_Work required_. Extract the records below word for word and ignore the images.

Collected data:
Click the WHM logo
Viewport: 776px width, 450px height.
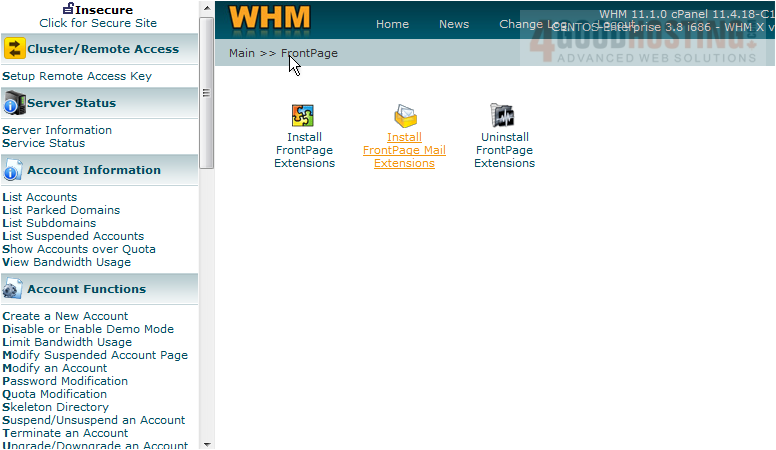270,19
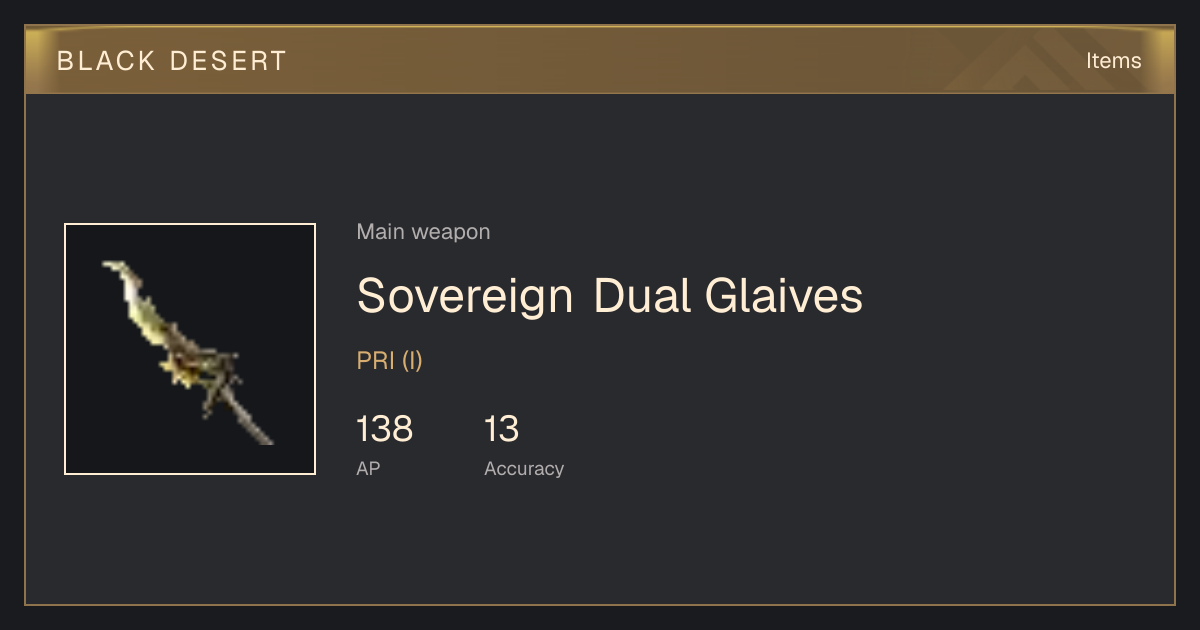Image resolution: width=1200 pixels, height=630 pixels.
Task: Click the word Glaives in the title
Action: [785, 296]
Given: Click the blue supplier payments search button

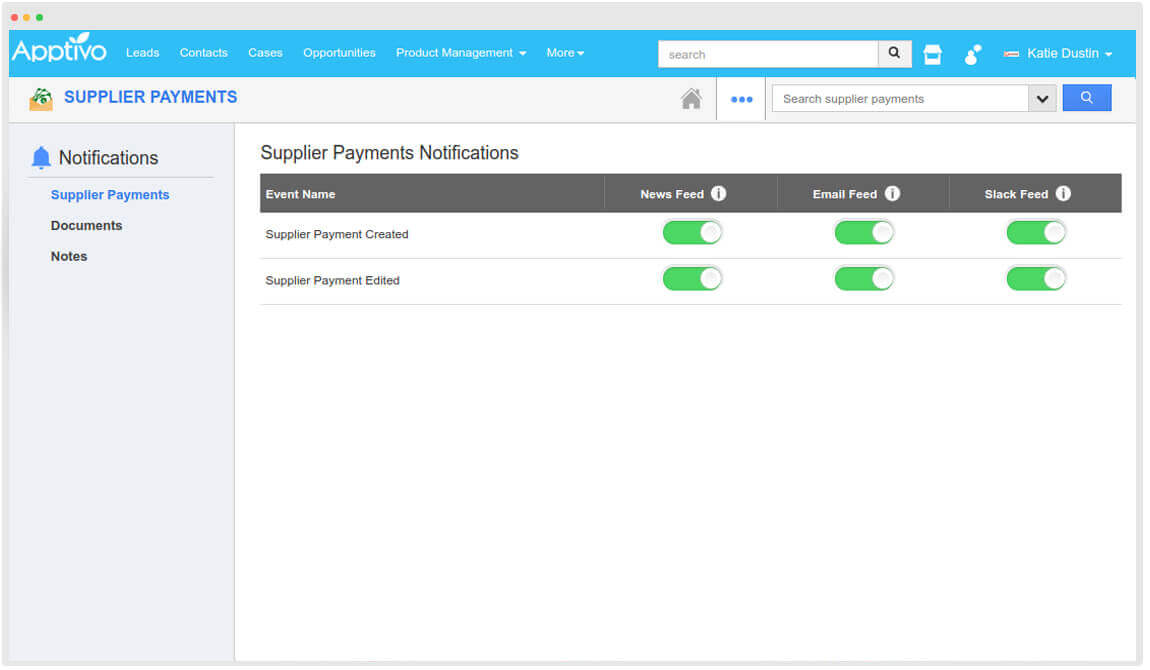Looking at the screenshot, I should (1086, 98).
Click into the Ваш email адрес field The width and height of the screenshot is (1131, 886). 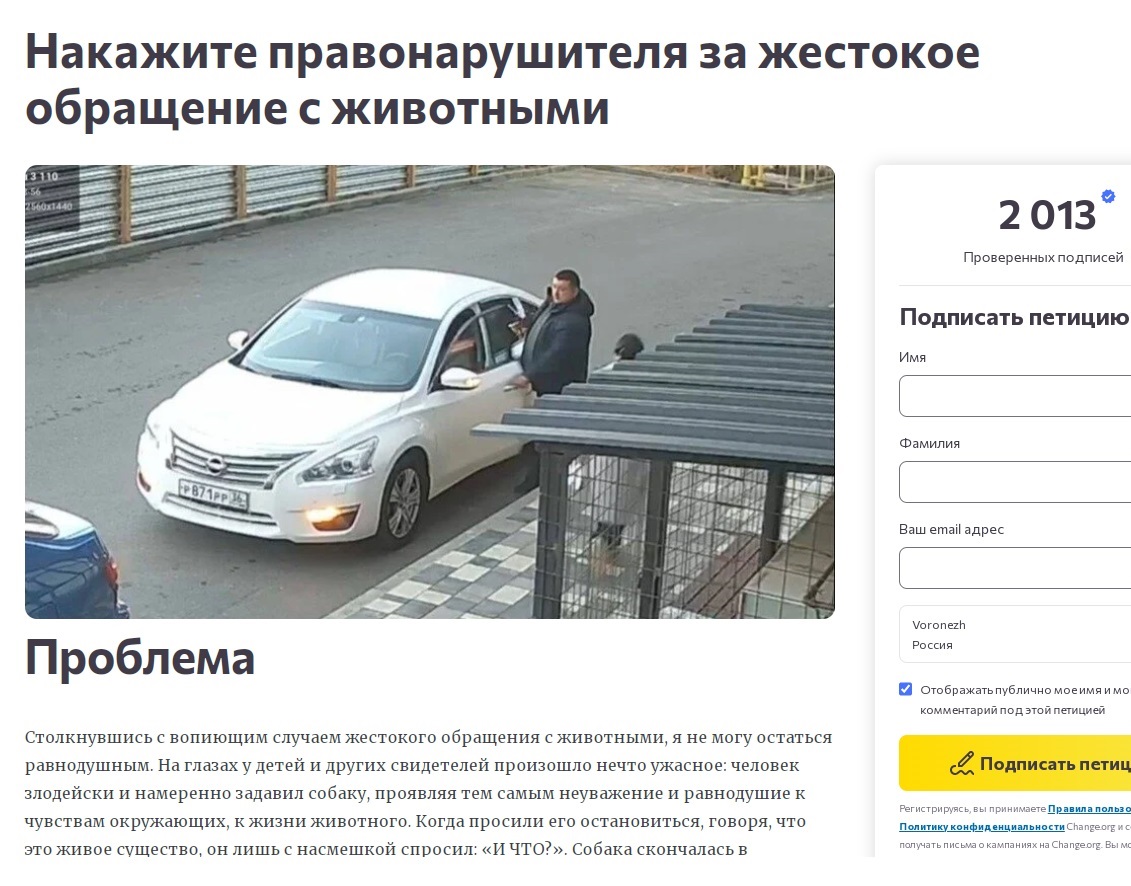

_Solution for this problem_.
Click the WHM logo
Viewport: 776px width, 450px height.
270,19
Image resolution: width=1200 pixels, height=630 pixels.
Task: Click the word Glaives in the title
Action: [785, 296]
Given: Click the blue supplier payments search button

Looking at the screenshot, I should (1086, 98).
Click into the Ваш email адрес field The width and height of the screenshot is (1131, 886). 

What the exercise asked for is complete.